The word jack as a slang term for money first appears in the US in the 1890s. There is no agreement about its etymology. Some sources note that jack was used as a term for a small coin in English as early as the 16th century. However, the fact that the term jackpot makes its appearance around the 1880s and derives from poker leaves open the possibility that jack is a back formation from jackpot (which really derives from the card jack – the jackpot was won with two jacks). Wherever jack comes from, there is no reason to believe that it derives from Irish.

Daniel Cassidy, in his etymological hoax, How The Irish Invented Slang, claimed that jack derives from the Irish word tiach, which Cassidy defines as: ‘a small purse, a wallet, a budget; fig. money’. Tiach is an archaic word for a bag or satchel and is pronounced chee-ah or tee-ah (not j’aċ, as Cassidy claims). It sounds nothing like jack and it doesn’t mean money. This claim is entirely false.

 

H and I

So, I have now completed another two letters in the glossary in Daniel Cassidy’s absurd book, How The Irish Invented Slang, and as with A and B and C, D and E, and F and G, I have prepared a short account of my conclusions in relation to Cassidy’s efforts.

There are only 31 words in the H and I categories. Added to the 219 words dealt with above, that makes a total of 250 headwords from the glossary of Cassidy’s book. As in the previous letters, none of Cassidy’s explanations is in any way convincing, apart from one that has already been mentioned, the supposed link between the expression ‘big bug’ in English and the Irish boc mór. However, even in this case, Cassidy totally failed to conduct any real research.

The rest of Cassidy’s ‘research’ in relation to these letters is the usual utterly stupid made-up nonsense that breaks the grammatical rules of Irish and stretches credibility (and sanity) well beyond breaking point. There is a lot of material in relation to these two letters that demonstrates very clearly how little Irish Cassidy had. And while it has often been claimed that Cassidy had native Irish speakers available to help him and to vet the material he was coming out with, it is quite clear that these claims are also nonsense. What competent Irish speaker would endorse árd-iachtach-tach as a piece of genuine Irish? Who would give the thumbs-up to a phrase like ag céimnigh? Almost all the Irish in this book is pure invention and bears no relation to the real language, which Cassidy, a loud-mouth, a fool and a narcissist, had never even bothered to learn before setting himself up as an expert.

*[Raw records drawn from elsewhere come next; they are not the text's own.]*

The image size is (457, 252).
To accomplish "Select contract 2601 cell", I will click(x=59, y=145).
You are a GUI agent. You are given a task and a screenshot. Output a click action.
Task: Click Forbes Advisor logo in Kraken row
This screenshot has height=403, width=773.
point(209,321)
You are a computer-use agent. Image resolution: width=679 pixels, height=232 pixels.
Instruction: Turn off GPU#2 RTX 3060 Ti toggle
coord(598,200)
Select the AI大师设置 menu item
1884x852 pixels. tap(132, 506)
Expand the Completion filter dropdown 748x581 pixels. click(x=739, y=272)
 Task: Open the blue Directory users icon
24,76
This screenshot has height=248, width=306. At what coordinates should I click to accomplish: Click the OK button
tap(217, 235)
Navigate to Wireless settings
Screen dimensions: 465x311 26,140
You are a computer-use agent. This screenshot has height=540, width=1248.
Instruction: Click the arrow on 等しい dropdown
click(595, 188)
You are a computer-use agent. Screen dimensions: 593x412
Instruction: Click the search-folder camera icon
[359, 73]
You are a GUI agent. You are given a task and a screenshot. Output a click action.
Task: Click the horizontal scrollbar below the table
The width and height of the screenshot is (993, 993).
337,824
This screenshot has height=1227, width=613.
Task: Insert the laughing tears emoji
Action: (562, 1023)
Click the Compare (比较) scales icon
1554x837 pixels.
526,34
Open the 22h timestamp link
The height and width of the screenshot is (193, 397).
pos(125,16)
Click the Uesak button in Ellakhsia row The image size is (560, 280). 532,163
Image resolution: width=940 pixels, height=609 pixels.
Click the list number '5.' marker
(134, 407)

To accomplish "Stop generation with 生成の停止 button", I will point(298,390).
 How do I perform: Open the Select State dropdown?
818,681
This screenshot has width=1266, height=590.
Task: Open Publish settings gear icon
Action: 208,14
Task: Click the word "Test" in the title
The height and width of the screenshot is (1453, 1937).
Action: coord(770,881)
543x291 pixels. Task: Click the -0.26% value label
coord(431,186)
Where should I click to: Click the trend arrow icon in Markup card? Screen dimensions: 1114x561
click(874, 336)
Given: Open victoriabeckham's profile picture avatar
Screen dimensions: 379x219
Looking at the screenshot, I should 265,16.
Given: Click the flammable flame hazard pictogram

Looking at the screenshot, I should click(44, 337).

This man was a disgrace. This book, which so many Irish-Americans and even Irish people have been fooled into thinking was a valid contribution to the history of Irish America, was a collection of utter nonsense. People can believe what they like about Cassidy. They can ignore this blog and all other evidence and claim that he was a genuine radical, someone who actually cared about the poor and oppressed. (While claiming to have degrees from Ivy League colleges to take a job he wasn’t entitled to have.) They can ignore the evidence that claims he made about other aspects of his life were also dodgy. (For example, that he was in the newsroom of the New York Times when Kennedy was assassinated, or that he sold a script to Francis Ford Coppola – though he actually mentions two different scripts as the one he sold to Coppola.) And they can stick their fingers in their ears and hum while they ignore the truth about Cassidy’s etymological hoax. But facts are facts. They remain facts, however many people choose to lie or disbelieve or pretend that they are untrue.

The facts are laid out clearly here. There is no hiding place for liars in these pages, which is why we never hear from the liars in California, New York and even in Ireland who continue to pretend that Cassidy was a scholar and an intellectual. They don’t bother challenging the facts because they have no facts of their own to offer. In the past, some people have claimed that Cassidy was controversial. The truth is that there never was a controversy. Cassidy’s theories were always obvious and indefensible nonsense.